Igualmente confesso que a água, embora seja um elemento que desaparece
gradualmente, verdadeiramente testifica a nós no batismo a verdadeira presença do
sangue de Jesus Cristo, e do seu Espírito; e que na ceia do Senhor, o pão e o vinho
são para nós, e de nenhuma maneira são promessas falaciosas, que somos
espiritualmente nutridos pela carne e sangue de Cristo. E assim uno aos sinais a
propriedade e usufruto do que neles nos é oferecido.
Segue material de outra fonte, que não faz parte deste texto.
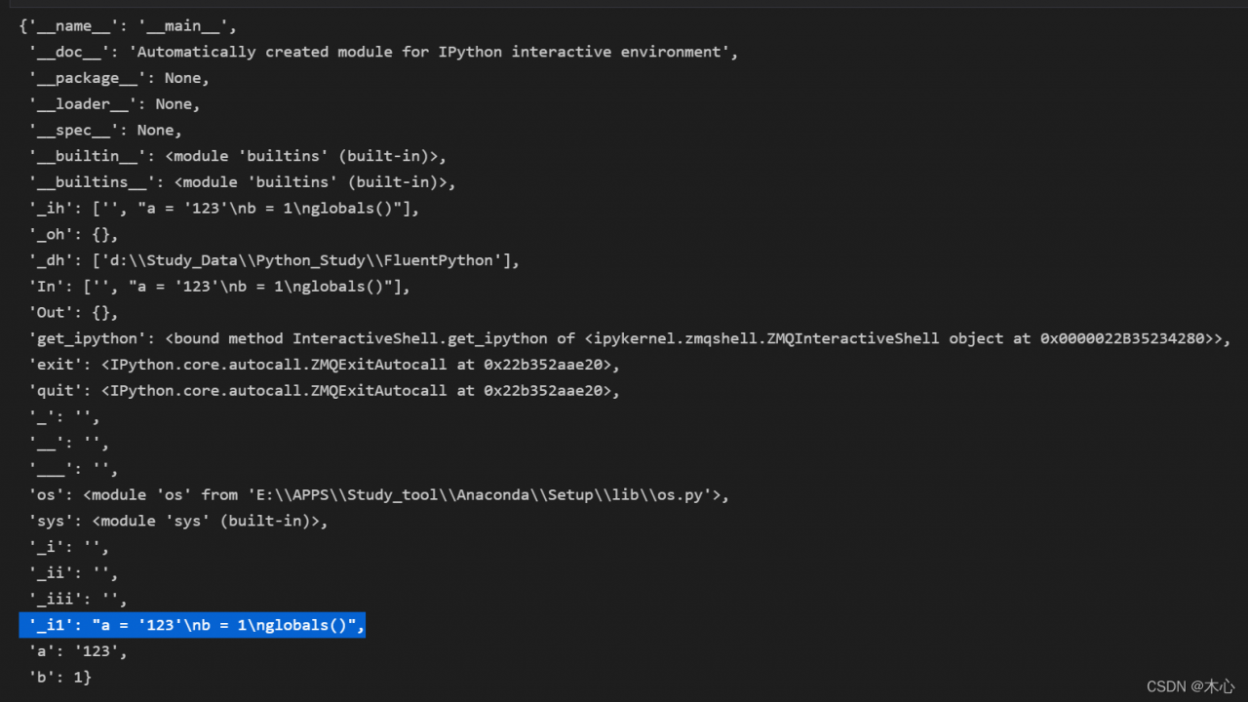Click the 'get_ipython' bound method line
This screenshot has width=1248, height=702.
pos(630,338)
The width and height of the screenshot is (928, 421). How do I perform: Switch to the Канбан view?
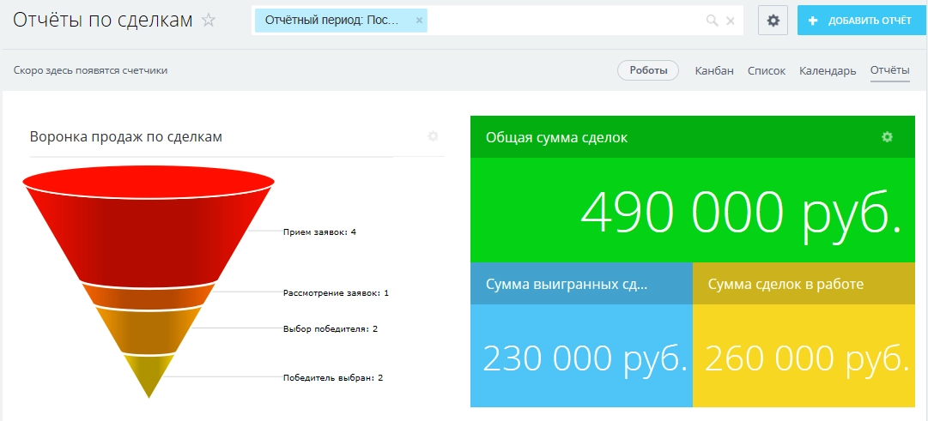click(714, 70)
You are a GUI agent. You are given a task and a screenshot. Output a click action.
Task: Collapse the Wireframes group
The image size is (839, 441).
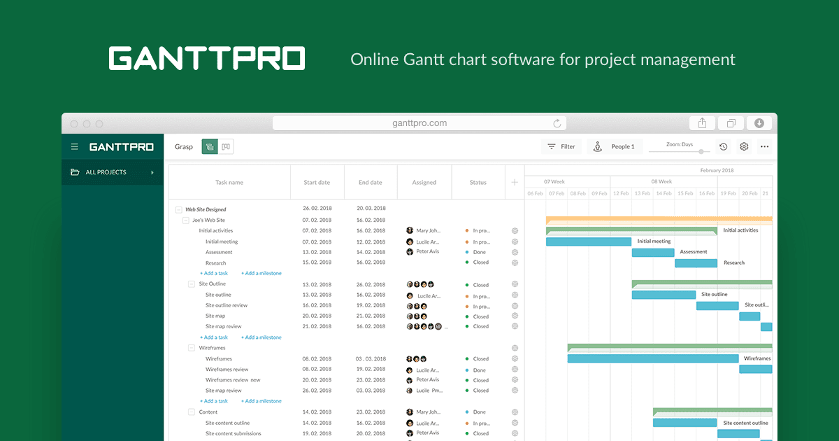point(192,348)
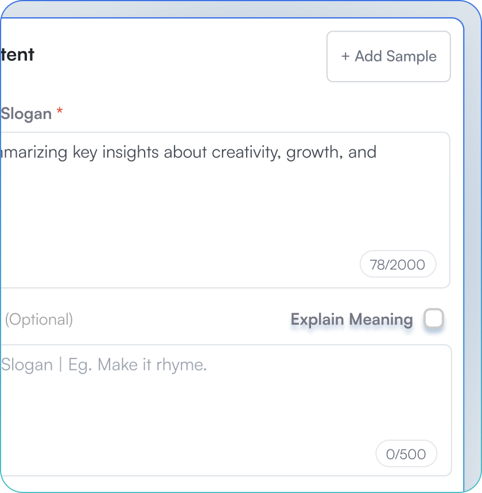The height and width of the screenshot is (493, 482).
Task: Click the red required asterisk beside Slogan
Action: tap(59, 114)
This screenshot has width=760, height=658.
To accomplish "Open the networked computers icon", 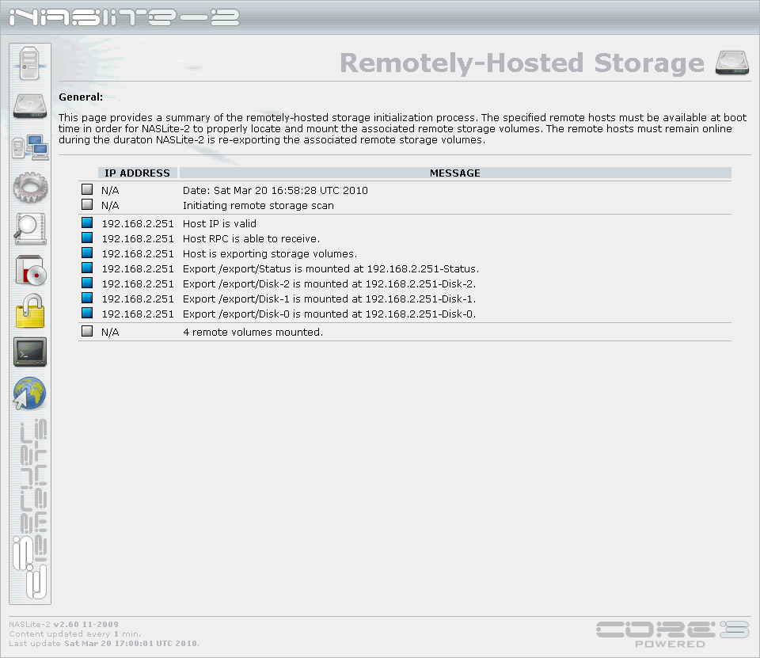I will [30, 147].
Da mesma forma, visto que a
ceia sagrada como instituída por Jesus Cristo é para nós um tesouro sagrado de
infinito valor, detesto como sacrilégio intolerável a execrável abominação da missa,
inútil para qualquer coisa além de contrariar tudo o que Cristo nos deixou, tanto
naquilo que é dito ser um sacrifício pelos vivos e pelos mortos, como também em
todas as outras coisas que são diametralmente opostas a pureza do sacramento da
ceia do Senhor.
Confesso que Deus quer que o mundo seja governado por leis e pela política, a fim
de que o governo não deixasse de inibir os movimentos descontrolados dos
homens, e para este fim ele estabeleceu reinados, principados e domínios, e tudo o
que é relacionado a jurisdição civil; coisas das quais ele deseja ser considerado o
autor; para que não apenas autoridade deles esteja submissa a sua causa, mas
devemos também reverenciar e honrar os governantes como vicegerentes de Deus
e ministros apontados por ele para desempenhar uma legítima e sagrada função. E
portanto eu reconheço que é correto obedecer suas leis e estatutos, pagar impostos,
taxas e outras coisas da mesma natureza; em suma, suportar o jugo da sujeição
voluntariamente e de bom grado; porém, com uma exceção, que a autoridade de
Deus, o príncipe soberano, permaneça sempre completa e intacta.